Input:
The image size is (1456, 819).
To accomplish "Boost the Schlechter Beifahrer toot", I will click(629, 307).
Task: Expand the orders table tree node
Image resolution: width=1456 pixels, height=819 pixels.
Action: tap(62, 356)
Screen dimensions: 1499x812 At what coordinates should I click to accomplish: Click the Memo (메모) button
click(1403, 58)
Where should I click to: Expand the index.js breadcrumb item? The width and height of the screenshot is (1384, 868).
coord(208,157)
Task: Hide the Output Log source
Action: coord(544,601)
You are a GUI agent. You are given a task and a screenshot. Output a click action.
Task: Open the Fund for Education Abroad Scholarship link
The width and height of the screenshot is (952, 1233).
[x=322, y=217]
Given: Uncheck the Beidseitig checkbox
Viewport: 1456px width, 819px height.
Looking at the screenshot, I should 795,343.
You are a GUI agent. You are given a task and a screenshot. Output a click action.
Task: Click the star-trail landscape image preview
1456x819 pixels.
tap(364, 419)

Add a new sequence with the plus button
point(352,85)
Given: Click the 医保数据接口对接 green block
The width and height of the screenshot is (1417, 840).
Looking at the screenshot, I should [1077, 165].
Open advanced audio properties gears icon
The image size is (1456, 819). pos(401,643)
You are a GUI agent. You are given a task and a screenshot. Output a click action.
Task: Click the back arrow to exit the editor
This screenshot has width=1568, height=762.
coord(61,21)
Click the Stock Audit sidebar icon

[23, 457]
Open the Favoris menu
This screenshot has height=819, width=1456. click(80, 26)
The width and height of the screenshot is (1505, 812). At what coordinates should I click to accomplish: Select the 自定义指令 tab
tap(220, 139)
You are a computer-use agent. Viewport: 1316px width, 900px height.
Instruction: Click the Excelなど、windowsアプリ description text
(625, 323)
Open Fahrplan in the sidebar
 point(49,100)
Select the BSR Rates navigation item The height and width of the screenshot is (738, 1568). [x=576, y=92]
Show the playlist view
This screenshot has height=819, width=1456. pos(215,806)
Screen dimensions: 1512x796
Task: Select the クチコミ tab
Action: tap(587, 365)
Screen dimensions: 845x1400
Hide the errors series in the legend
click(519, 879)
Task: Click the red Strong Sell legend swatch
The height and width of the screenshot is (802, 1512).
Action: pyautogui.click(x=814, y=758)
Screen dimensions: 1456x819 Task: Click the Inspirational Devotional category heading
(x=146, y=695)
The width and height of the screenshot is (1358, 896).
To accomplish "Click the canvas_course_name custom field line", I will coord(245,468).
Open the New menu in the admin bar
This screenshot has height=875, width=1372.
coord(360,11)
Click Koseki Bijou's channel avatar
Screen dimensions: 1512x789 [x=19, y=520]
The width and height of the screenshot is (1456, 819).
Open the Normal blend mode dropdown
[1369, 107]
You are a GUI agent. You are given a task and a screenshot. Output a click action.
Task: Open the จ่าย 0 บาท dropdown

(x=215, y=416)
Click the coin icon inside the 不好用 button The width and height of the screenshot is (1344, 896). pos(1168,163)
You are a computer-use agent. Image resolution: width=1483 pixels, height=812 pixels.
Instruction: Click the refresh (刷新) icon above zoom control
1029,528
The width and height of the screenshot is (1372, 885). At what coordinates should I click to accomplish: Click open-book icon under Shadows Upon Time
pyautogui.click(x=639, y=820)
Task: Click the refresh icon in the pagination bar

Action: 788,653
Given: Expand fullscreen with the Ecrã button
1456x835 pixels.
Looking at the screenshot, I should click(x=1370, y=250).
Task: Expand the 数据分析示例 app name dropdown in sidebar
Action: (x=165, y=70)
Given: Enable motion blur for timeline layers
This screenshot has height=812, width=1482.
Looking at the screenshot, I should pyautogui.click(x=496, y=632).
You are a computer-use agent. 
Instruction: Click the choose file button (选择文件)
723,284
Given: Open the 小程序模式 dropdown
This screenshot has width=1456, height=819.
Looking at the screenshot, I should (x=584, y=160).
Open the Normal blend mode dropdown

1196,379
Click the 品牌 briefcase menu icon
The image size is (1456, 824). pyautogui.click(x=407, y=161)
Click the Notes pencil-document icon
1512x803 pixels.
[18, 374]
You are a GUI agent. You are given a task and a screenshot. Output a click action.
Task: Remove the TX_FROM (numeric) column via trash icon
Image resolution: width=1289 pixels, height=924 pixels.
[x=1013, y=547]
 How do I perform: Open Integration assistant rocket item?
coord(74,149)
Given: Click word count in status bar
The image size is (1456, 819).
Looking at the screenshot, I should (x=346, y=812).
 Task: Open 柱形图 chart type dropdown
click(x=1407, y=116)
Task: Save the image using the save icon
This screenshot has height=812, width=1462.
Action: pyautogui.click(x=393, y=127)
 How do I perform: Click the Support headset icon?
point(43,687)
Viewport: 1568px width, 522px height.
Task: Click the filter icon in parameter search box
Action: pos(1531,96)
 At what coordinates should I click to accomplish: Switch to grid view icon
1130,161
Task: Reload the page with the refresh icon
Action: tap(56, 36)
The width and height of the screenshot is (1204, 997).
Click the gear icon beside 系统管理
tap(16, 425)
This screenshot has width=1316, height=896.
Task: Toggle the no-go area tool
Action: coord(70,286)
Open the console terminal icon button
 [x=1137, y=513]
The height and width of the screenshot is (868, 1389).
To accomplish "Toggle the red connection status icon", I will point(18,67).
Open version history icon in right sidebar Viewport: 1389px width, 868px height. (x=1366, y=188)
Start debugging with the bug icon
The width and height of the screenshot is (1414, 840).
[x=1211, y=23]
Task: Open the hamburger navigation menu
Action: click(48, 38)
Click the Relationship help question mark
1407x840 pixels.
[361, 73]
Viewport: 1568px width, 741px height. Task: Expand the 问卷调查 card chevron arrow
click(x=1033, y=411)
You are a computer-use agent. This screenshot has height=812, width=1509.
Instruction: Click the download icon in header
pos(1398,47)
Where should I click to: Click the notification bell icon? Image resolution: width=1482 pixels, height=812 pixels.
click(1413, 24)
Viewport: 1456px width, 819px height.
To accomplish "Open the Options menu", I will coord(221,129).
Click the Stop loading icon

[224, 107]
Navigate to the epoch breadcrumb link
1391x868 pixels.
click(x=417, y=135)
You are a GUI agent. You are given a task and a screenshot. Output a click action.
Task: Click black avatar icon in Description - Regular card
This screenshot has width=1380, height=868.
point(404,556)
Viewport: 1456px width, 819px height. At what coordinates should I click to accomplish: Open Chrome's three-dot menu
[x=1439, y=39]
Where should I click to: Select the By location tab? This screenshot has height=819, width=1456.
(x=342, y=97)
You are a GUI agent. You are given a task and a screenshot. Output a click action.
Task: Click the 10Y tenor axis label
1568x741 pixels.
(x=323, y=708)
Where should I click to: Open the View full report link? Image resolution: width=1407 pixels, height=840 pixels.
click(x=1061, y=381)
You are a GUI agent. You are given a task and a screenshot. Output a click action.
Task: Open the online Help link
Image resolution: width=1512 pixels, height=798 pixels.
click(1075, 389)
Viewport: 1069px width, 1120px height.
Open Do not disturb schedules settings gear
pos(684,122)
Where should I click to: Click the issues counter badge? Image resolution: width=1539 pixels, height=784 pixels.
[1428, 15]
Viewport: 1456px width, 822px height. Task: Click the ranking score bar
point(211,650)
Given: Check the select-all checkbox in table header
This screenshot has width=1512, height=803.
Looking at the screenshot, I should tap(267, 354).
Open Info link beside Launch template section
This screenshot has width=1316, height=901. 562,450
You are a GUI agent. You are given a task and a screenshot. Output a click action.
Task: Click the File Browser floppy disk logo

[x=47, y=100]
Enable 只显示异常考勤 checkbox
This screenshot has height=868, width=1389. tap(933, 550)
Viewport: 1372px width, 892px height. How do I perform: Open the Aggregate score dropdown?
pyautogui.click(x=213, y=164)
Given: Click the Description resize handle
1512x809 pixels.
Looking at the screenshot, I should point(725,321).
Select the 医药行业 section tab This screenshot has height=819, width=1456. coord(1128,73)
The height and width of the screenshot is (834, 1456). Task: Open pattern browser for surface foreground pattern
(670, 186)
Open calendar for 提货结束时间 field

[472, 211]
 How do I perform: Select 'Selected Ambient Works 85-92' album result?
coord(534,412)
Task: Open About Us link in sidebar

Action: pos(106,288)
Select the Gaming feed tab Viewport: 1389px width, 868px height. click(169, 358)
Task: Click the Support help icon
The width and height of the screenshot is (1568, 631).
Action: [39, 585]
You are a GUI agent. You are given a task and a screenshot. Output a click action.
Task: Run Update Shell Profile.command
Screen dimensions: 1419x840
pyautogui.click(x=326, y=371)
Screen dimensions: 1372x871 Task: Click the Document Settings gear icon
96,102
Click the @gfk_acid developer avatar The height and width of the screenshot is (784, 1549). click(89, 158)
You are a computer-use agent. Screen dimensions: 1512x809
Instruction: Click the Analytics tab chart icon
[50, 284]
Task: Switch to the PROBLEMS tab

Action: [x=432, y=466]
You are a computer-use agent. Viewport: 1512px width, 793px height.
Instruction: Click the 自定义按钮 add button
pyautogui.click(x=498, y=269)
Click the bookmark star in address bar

Requirement: Say only how many lines among the entries above contain the string "computer".

Response box: 6